02 octubre, 2012

No a la catastrófica guerra contra las drogas

Hace cuarenta años, en Estados Unidos se encarcelaba a menos de 200 de cada 100.000 habitantes. Pero entonces el presidente Nixon declaró la guerra a las drogas y ahora encarcela a más gente que ningún otro país; más incluso que los regímenes autoritarios de Rusia y China.
La guerra contra las drogas –contra la gente, en realidad– es indigna de un país que se proclama libre.


Los medios de comunicación difunden terribles historias relacionadas con los cárteles mexicanos de la droga. Pocos de mis colegas reparan en que se trata de una de las consecuencias de la guerra, en que la despenalización pondría fin a la violencia. No se conocen muchos cárteles del vino ni bandas de la cerveza. Nadie introduce en el país bebidas alcohólicas de contrabando. Los vendedores de alcohol con comerciantes, no camellos, y trasladan sus mercancías, no las contrabandean. En su mundo, las diferencias y disputas quedan a cargo de abogados, no de matones armados hasta los dientes.

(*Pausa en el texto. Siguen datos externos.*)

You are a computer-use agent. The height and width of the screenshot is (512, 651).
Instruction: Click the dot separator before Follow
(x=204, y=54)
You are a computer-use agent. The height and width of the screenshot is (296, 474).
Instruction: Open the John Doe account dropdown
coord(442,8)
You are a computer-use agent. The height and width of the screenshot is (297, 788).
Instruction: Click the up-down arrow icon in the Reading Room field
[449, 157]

Todo producto es susceptible de ser consumido en exceso, pero eso no significa que el Estado se encargue de impedirlo. El Estado se sale de madre cuando pretende protegernos de nosotros mismos.

Los delitos relacionados con la deroga se producen porque la droga se obtiene exclusivamente en el mercado negro, donde los precios son artificialmente elevados. Los consumidores de droga no roban porque ésta les empuje a hacerlo. El Gobierno nos dice que la heroína y la nicotina son igualmente adictivas, pero lo cierto es que nadie roba estancos para fumar Marlboro (la cosa podría cambiar si al tabaco se le impusieran impuestos prohibitivos).

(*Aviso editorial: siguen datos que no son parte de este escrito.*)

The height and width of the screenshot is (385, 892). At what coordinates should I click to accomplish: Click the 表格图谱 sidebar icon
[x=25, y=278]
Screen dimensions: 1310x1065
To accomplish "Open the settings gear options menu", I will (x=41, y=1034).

Los defensores de la guerra contra la droga, ¿son conscientes de sus consecuencias? No lo creo.

John McWhorter, del Manhattan Institute, acusa a la guerra contra la droga por "destruir a la América negra". Por cierto: McWhorter es negro.
McWhorter ve en la ilegalización un sabotaje a las familias negras. "Las largas penas de cárcel son vistas como un timbre de gloria. Se ven (con cierta razón) como un castigo injusto por vender a la gente algo que la gente quiere. El exconvicto es un héroe en lugar de un perdido". Y enumera los efectos positivos que tendría el fin de la ilegalización. "Ya no habría más guerras territoriales entre bandas, ni menores disparándose... Los hombres trabajarían, como trabajaban en los viejos tiempos, hasta en los peores barrios, porque no tendrían más remedio".

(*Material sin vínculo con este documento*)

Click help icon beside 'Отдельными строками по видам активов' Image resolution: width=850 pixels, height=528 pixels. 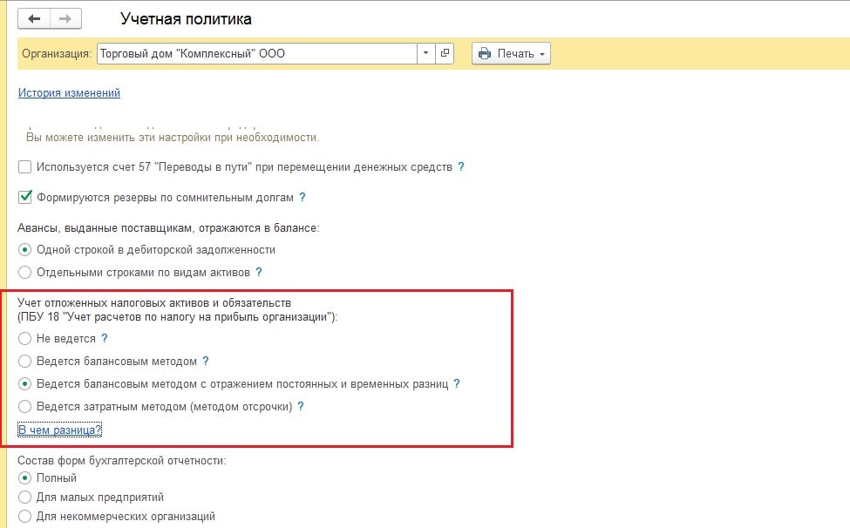point(259,272)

Si las drogas fueran más baratas y accesibles, ¿provocarían una catástrofe? De nuevo McWorther: "Nuestra inquietud ante la idea de vender heroína en las tiendas es comparable a la que tenían los partidarios de la Ley Seca ante la idea de vender bourbon en las tiendas. Acabaremos por superarla".         
Los medios nos dicen que ciertas drogas son tan duras que enganchan al consumidor tras una sola toma. Pero las propias estadísticas oficiales lo desmienten. Según el Instituto Nacional de Salud, 36 millones de estadounidenses han probado el crack; pero sólo el 12% de ellos lo ha consumido durante el último año, y menos del 6% lo ha hecho en el último mes. Si el crack es tan adictivo, ¿cómo es que el 88% de los consumidores lo dejan?
Si las drogas fueran legales, supongo que, en un primer momento, la gente las probaría. Pero la mayoría las abandonaría. Con el tiempo, el consumo descendería, igual que ha descendido en Portugal, donde todas las drogas están despenalizadas, y en Holanda, donde está permitido el consumo de marihuana. Aumentaría el número de jóvenes con un trabajo digno de tal nombre, y la Policía podría centrarse en combatir la auténtica delincuencia.
Cuando un asunto provoca honda controversia entre la opinión, lo mejor es dejar que actúe la –voluntaria– presión social, no la coacción estatal. Así es como la mayoría de los americanos decide si beber alcohol o ir a la iglesia. Las redes sociales voluntarias tienen sus propios mecanismos de penalización de las malas conductas, y conforman mensajes mucho más sutiles sobre qué es y que no es aceptable. El Estado, con su molde único, decididamente no es la mejor solución.
"Si se admite el principio de que es deber del Estado proteger al individuo de sus propias imprudencias, ¿por qué no va a impedirle leer malos libros, malas obras de teatro, etcétera?", se preguntaba Ludwig von Mises. Y sentenciaba: "Los daños que producen las malas ideologías son más perniciosos (...) que los que producen las drogas".
Si los adultos somos dueños de nuestro cuerpo, deberíamos igualmente tener el control sobre lo que le metemos. Es legítimo que el Estado me proteja de los conductores imprudentes o de los conductores borrachos, pero no de mí mismo.